**** Passage shown

For some other non-Columbia related links:

  • The 70th birthday of Alain Connes is coming up soon, and will be celebrated with a series of public lectures and conferences on noncommutative geometry in Shanghai.
    This year will be the last series of lectures by Connes at the College de France. They’re appearing online here, and I highly recommend them. He’s taking the opportunity to start the series with a general overview of the point of view about the relationship of geometry and quantum theory that he has been developing for many years.
  • For employment trends in theoretical particle physics, there are some updated graphs of data gleaned from the particle theory jobs rumor mill created by Erich Poppitz and available here. In terms of total number of jobs, there has been some recovery in the past couple years, with about 15 jobs/year, above the 10 or so common since the 2008 financial crisis (before 2008 numbers were higher, 20-25). As always, an important thing to keep in mind about this field is that this number of permanent jobs/year is a small fraction of the number of Ph.Ds. in the subject being produced each year at US universities.

    The numbers for distribution of subfields separate out “string theory” and lattice gauge theory. There have always been few jobs in lattice gauge theory, appear to be no hires in that subject for the past two years. I’m putting “string theory” in quotes, because it’s very hard these days to figure out what counts as “string theory”. With Poppitz’s choice of what to count, hiring in string theory has recovered a bit, now around 25% of the total for the past two years, up from more like 15% typical since 2006 (earlier on the numbers in some years were around 50%).

********
**** Material

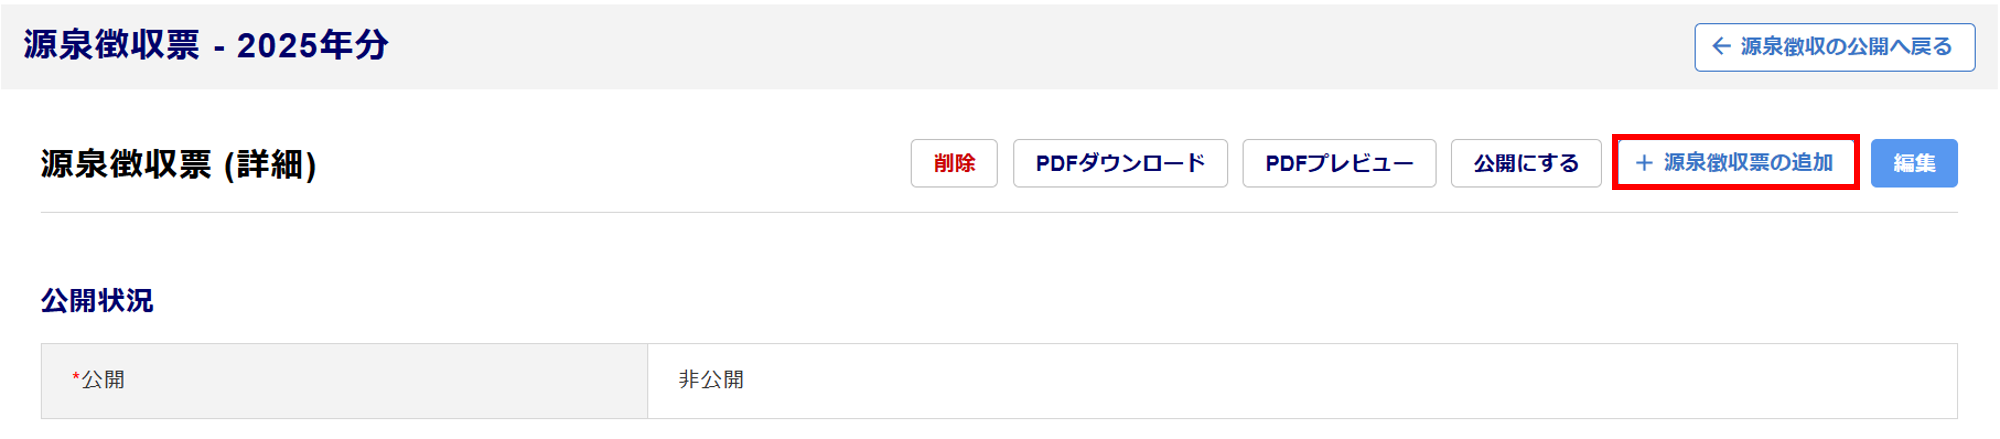
Task: Click the (詳細) text in the heading
Action: click(x=270, y=164)
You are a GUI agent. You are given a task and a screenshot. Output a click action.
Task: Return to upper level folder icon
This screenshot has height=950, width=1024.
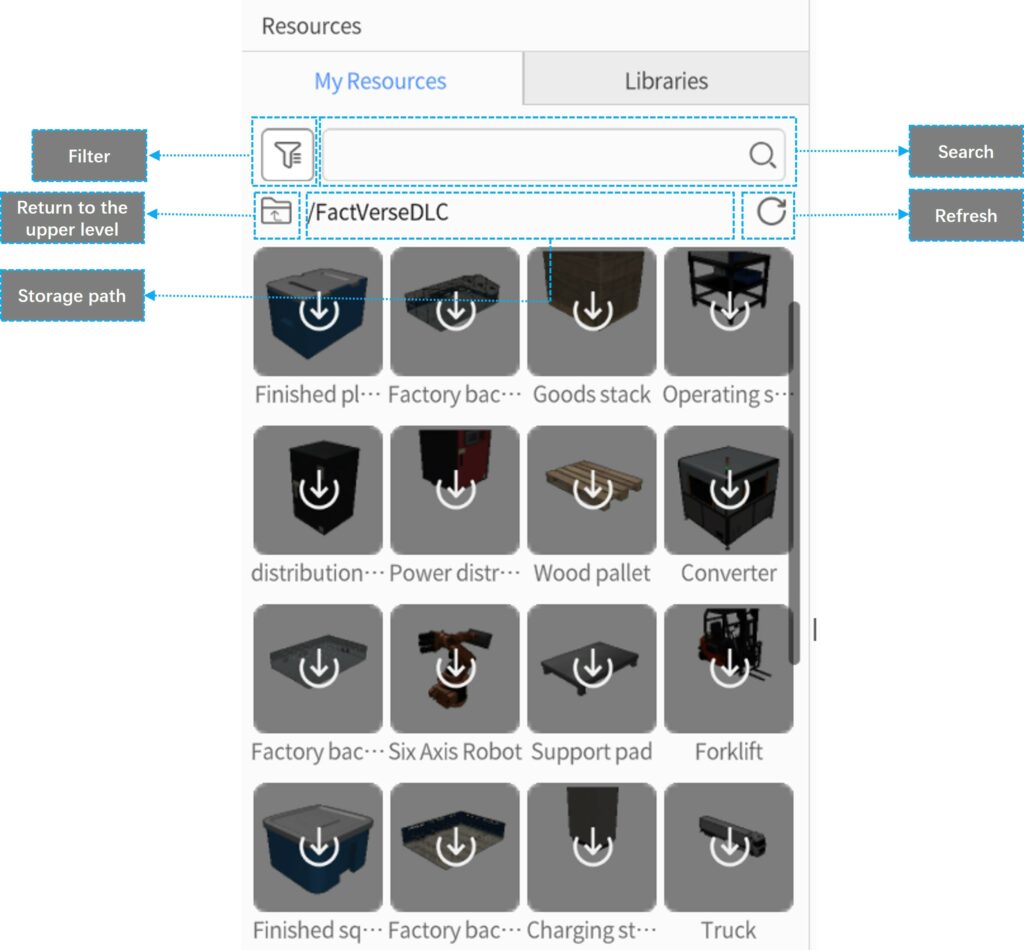(276, 212)
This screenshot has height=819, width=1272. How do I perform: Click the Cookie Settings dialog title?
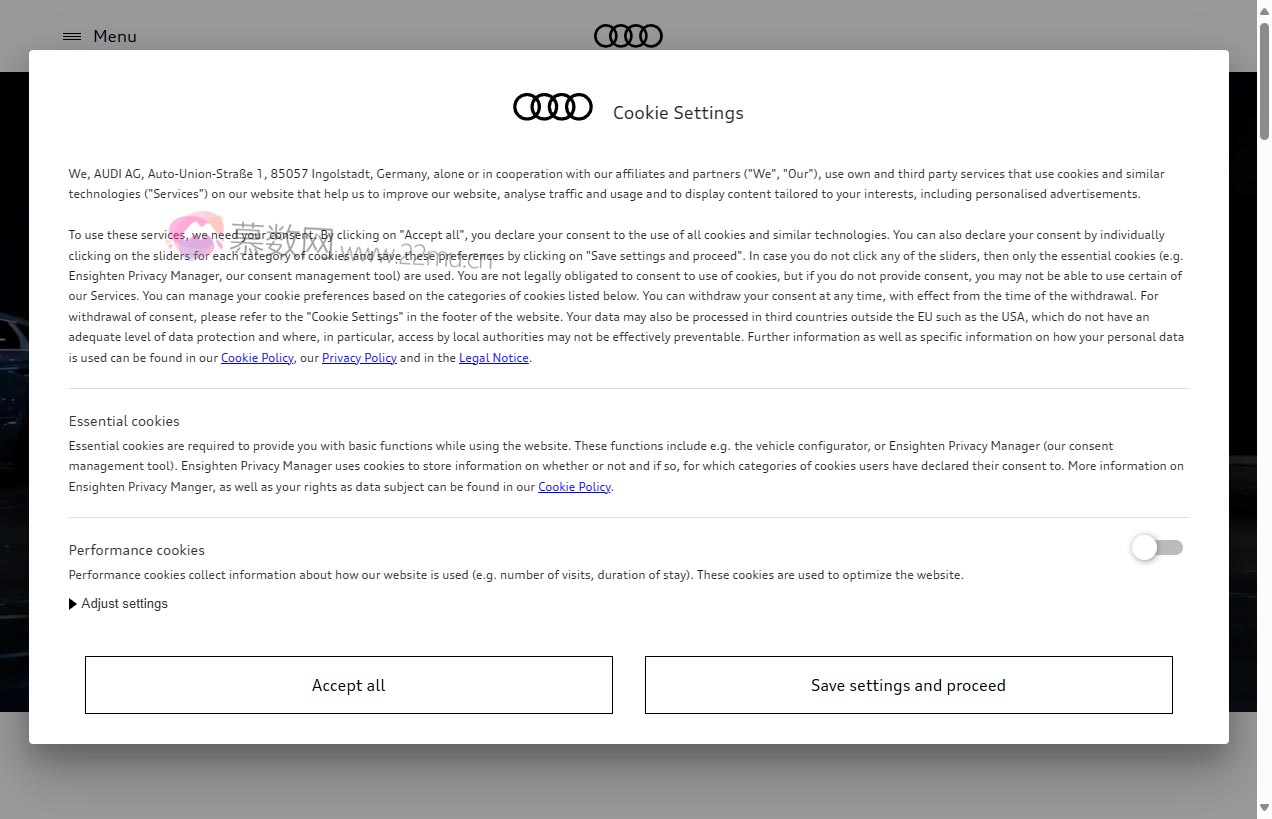pos(678,113)
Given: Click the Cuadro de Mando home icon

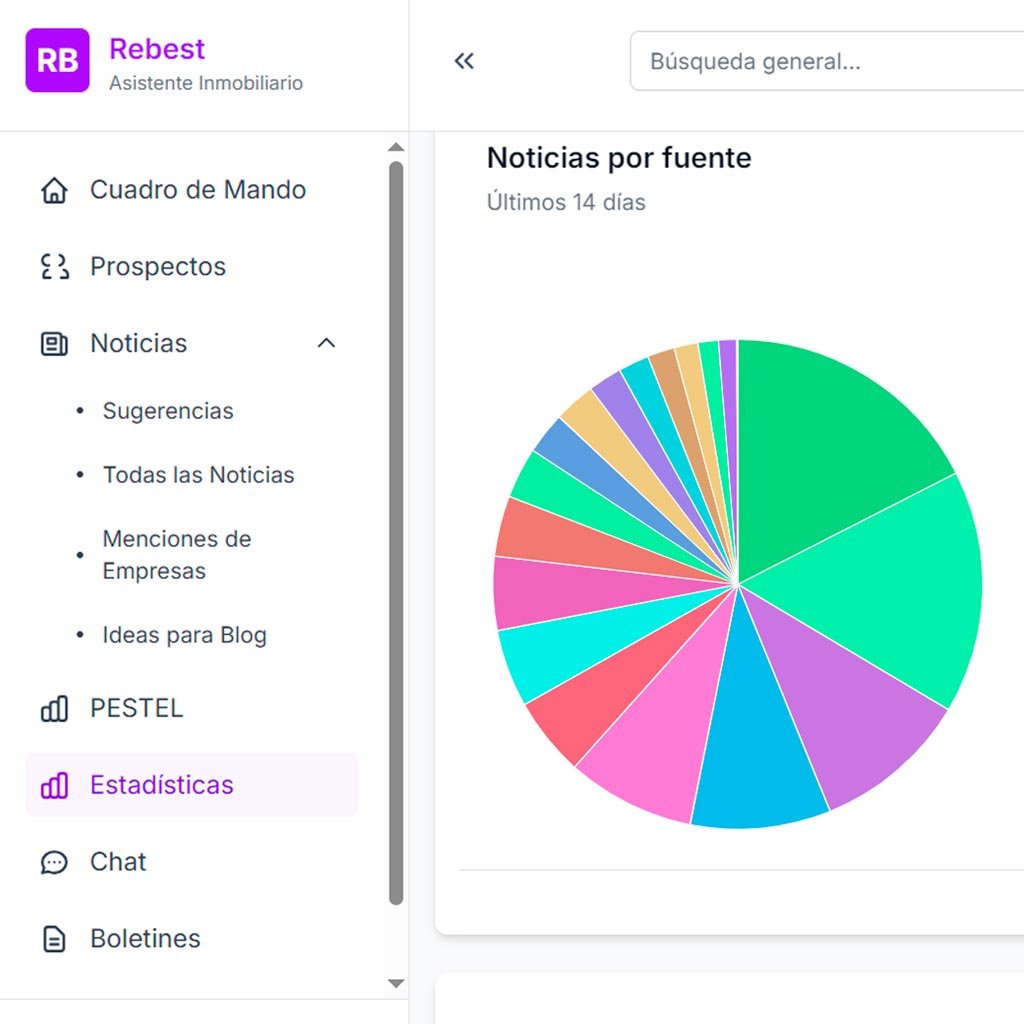Looking at the screenshot, I should pyautogui.click(x=54, y=190).
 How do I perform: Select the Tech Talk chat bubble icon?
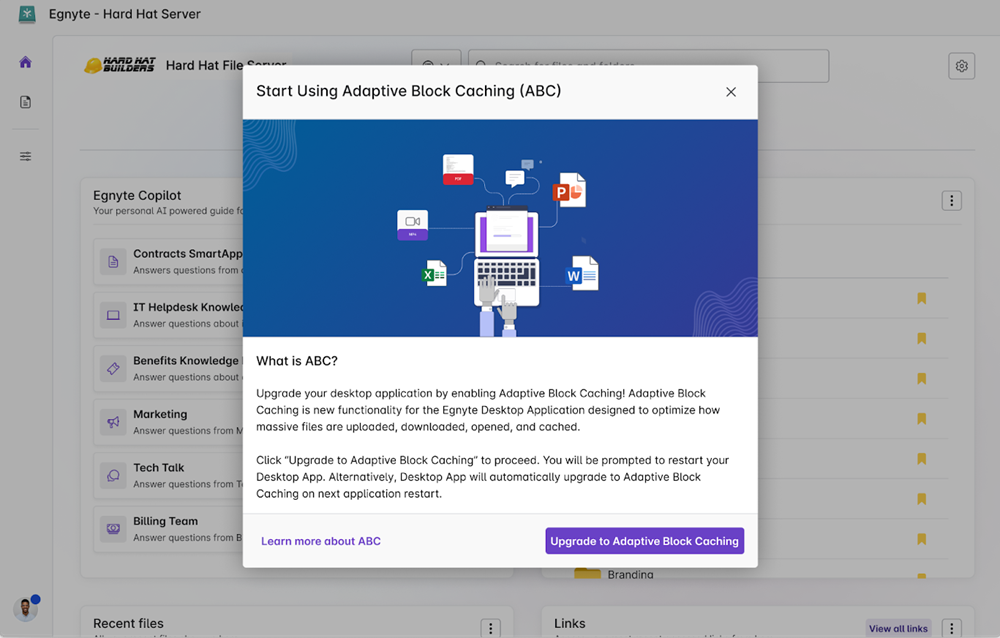[113, 475]
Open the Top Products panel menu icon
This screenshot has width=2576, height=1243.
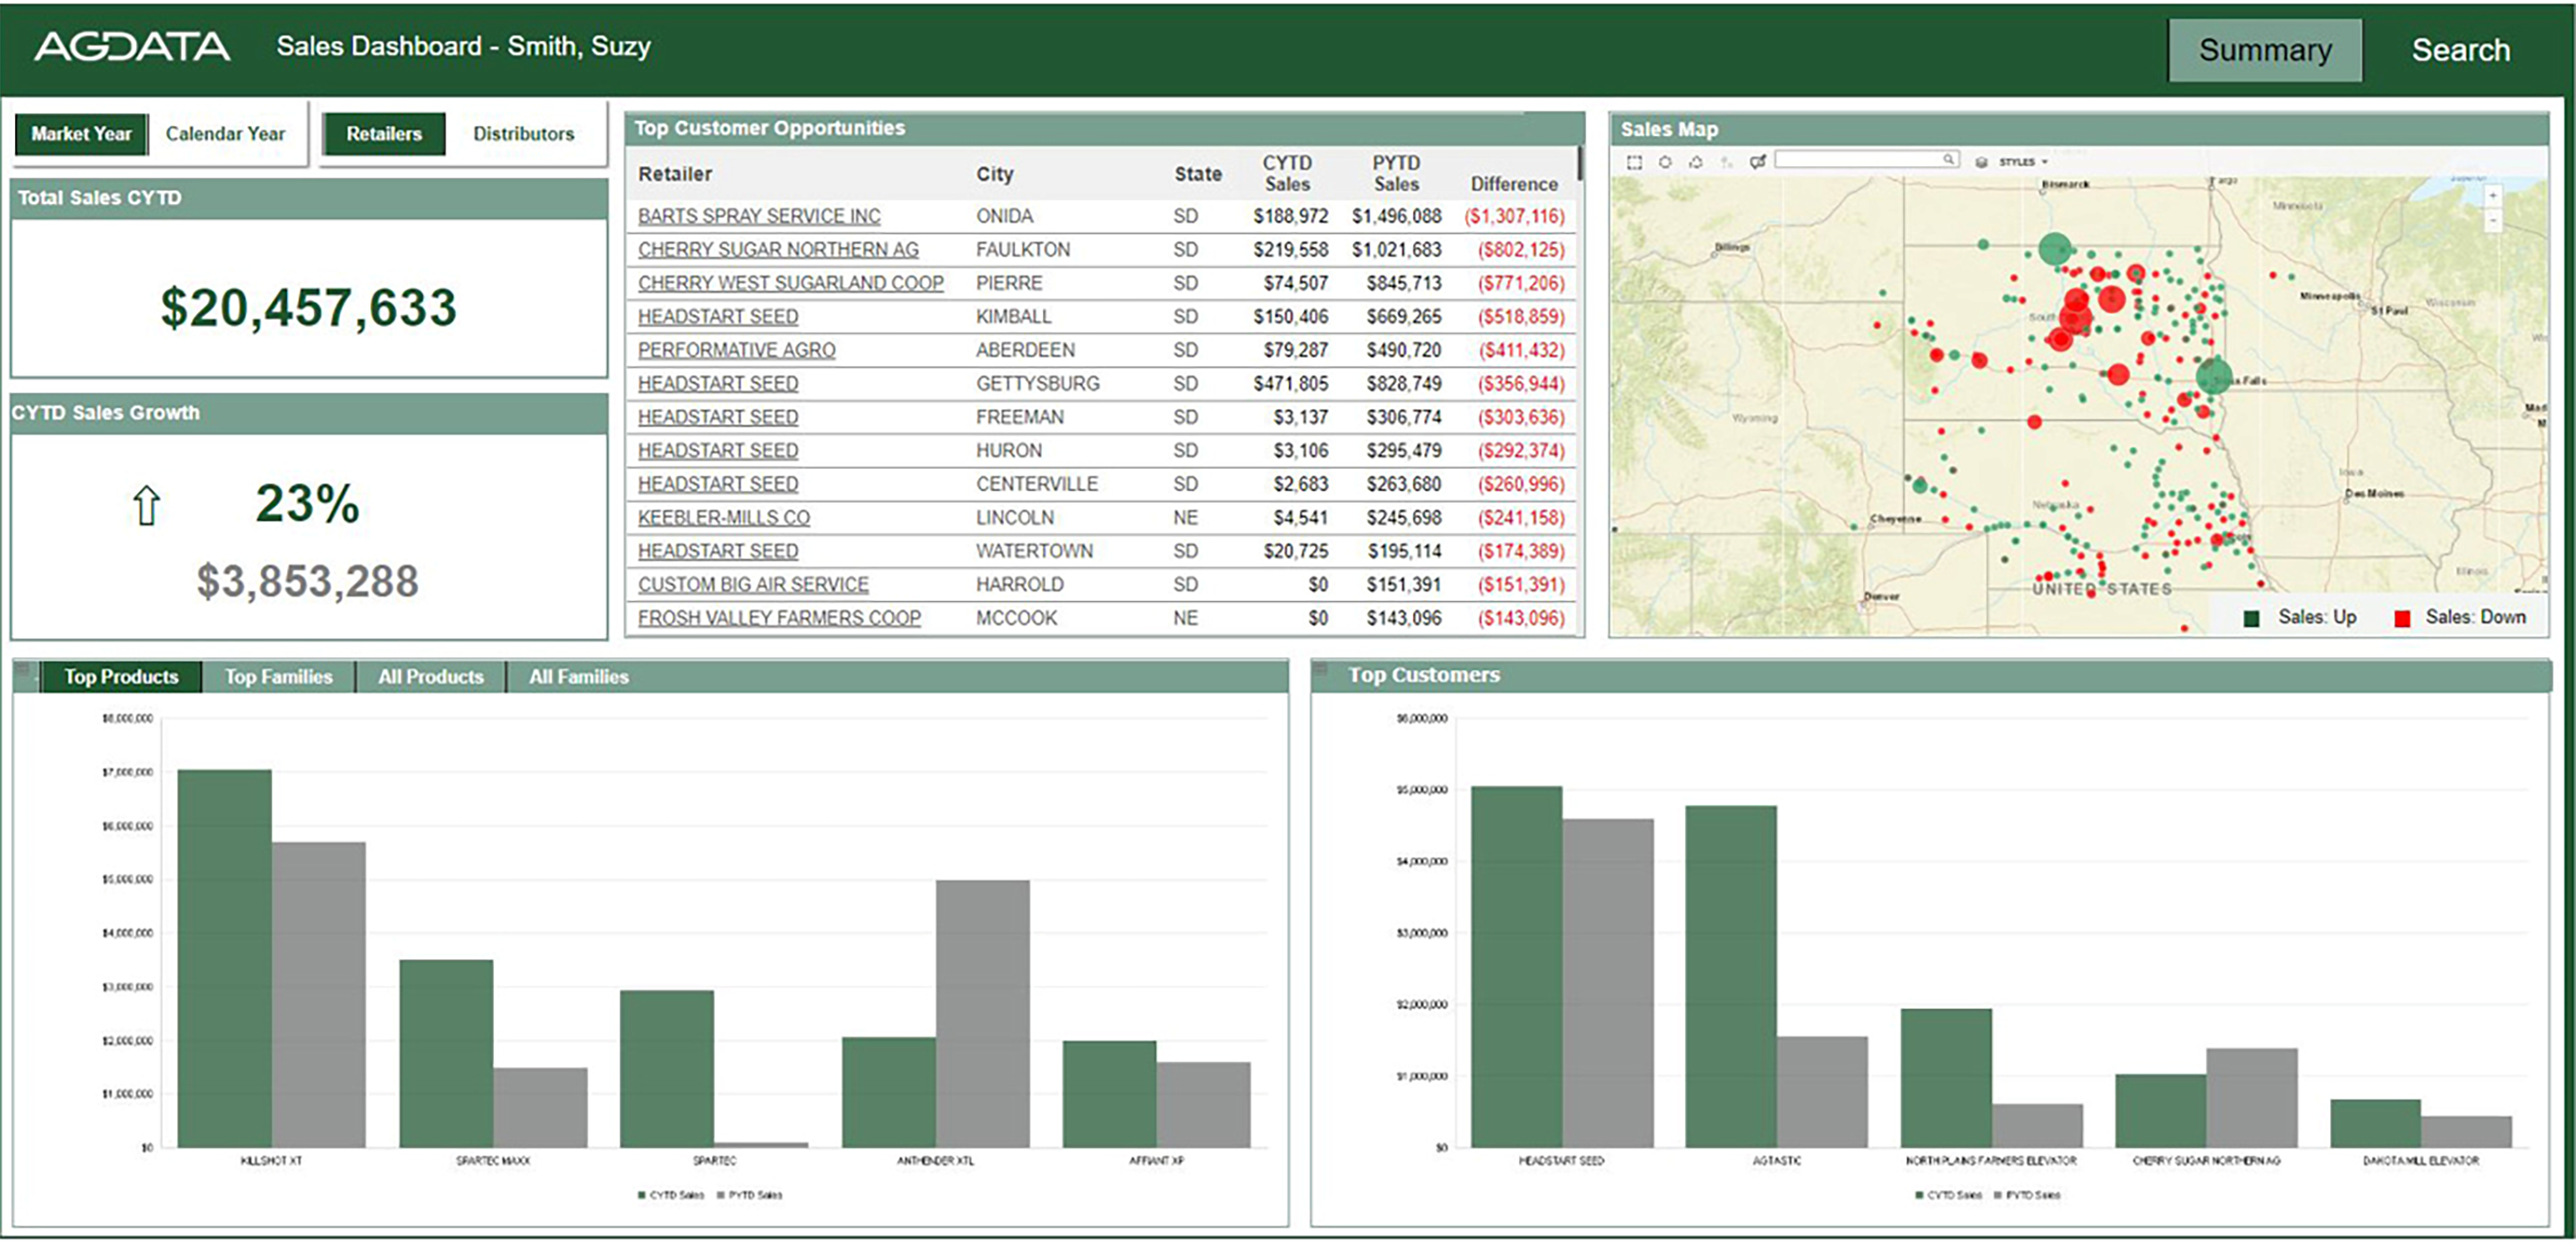click(x=23, y=669)
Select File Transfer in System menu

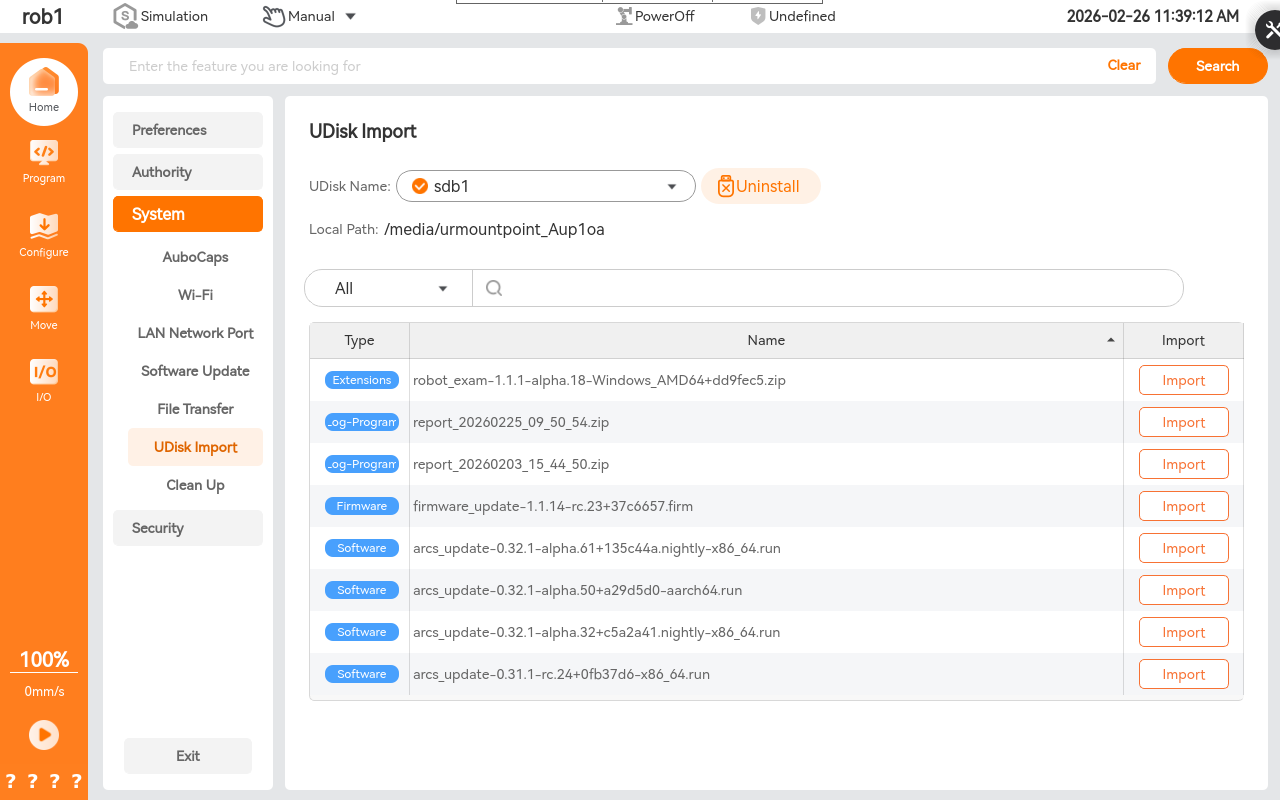point(195,409)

********

- **List of tasks**:
A - According to the passage on particle physics links, why does the author put "string theory" in quotation marks? Answer in one to three sentences.
B - Write the next part of the passage on particle physics links, picking up after its final sentence.
The data is separate from the passage on particle physics links.

- **Outputs in order**:
A - The author puts "string theory" in quotes because it is very hard these days to figure out what counts as string theory. The hiring figures for that subfield reflect Poppitz's choice of what to count.

B -
  • As pointed out here by commenter Shantanu, on Wednesday John Ellis gave a talk on Where is particle physics going? at Perimeter. I’d characterize Ellis’s answer to the question as “farther down the blind alley of supersymmetry”. He spins the failure to find SUSY so far at the LHC as some sort of positive argument for SUSY. The question session was dominated by questions about SUSY, with Ellis taking the attitude that there’s no reason to worry about the failure so far of the fine-tuning argument for SUSY, all you need to do is “ratchet up your pain threshold”. I fear that’s some sort of general advice where this line of research is going.

    About the failure to find any evidence for SUSY wimps that were supposed to explain dark matter, Ellis explained that he had been working on this idea for 34 years, first writing about it in 1983, so with that much invested in it, he’s not about to give up now.

Update: Davide Castelvecchi points me to another new mathematics story at Nature.

Update: One more. A profile of Roger Penrose by Philip Ball. Penrose explains that his main problems with string theory come from two sources. One is the instability problem of extra dimensions, the other is his aesthetic conviction that sticking to four space-time dimensions is a good idea since it is only in four dimensions that you get the beautiful geometry of twistors. Ball raises the interesting question of whether Penrose could have a successful scientific career if he were starting out today:

Worst of all, the career structures and pressures facing young researchers make it increasingly hard to find the time simply to think. According to several early-career scientists interviewed by Nature, the constant need to bring in grant money, to produce papers and administer groups, leaves little time to do any research, still less indulge anything so abstract and risky as an idea.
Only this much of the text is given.